I’m very struck by the level of bearishness everywhere I go. I’m not obsessed with history. I’m bullish because I think the global economic recovery is on track and is going to be surprisingly strong. The world was falling apart in 2009. There’s been a tremendous change.

Barton Biggs, who is expecting an additional 10-15% leg-up in the market for 2010: via Bloomberg

My recommendation would be for this typical investor to think outside the U.S., and when he thinks about the U.S. to be exclusively defensive blue chips. The chances of a softening again, not a big collapse, but a secondary softening in the economy are higher than the market believes.

Jeremy Grantham, GMO, who views fair value for the S&P 500 at 875, 24% below the present value: via Bloomberg

Individual investors as measured by mutual fund flows have absolutely no current enthusiasm for equity investing. As a contrarian I view this environment of disbelief and skepticism as quite bullish.

Steve Leuthold, March 5 report to clients: via Bloomberg.
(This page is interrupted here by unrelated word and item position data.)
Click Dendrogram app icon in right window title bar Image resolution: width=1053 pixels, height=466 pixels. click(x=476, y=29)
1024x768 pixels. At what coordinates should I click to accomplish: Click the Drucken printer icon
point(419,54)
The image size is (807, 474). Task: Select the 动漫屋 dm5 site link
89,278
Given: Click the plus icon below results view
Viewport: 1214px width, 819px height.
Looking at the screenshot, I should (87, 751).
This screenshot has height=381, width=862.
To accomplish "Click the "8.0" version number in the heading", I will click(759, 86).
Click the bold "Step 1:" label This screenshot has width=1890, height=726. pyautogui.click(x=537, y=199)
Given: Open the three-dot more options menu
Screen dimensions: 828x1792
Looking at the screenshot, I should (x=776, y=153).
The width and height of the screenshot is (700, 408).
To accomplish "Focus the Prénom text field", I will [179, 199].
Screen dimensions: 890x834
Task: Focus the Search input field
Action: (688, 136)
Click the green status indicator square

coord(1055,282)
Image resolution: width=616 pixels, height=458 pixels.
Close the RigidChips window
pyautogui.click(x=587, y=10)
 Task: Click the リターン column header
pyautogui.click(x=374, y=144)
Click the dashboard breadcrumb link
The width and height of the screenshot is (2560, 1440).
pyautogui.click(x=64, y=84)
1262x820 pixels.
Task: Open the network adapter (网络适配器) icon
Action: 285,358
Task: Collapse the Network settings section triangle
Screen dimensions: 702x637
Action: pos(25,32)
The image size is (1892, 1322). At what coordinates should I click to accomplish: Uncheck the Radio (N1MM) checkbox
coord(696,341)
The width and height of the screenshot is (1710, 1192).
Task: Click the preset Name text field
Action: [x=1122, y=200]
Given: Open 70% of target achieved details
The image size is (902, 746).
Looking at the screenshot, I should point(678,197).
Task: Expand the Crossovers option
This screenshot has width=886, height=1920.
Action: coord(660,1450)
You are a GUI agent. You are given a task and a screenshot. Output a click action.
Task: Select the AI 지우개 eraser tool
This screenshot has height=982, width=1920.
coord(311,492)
This comes on the heels of $369b of inflows to bond funds since March 2009 vs an inflow of only $23.4b for equities.

Today, we should all be paying attention to a new theme: the simultaneous and significant deterioration in the public finances of many advanced economies….Down the road, it will be recognised for what it is: a significant regime shift in advanced economies with consequential and long-lasting effects.

Mohamed El-Erian, CEO of PIMCO: via FT.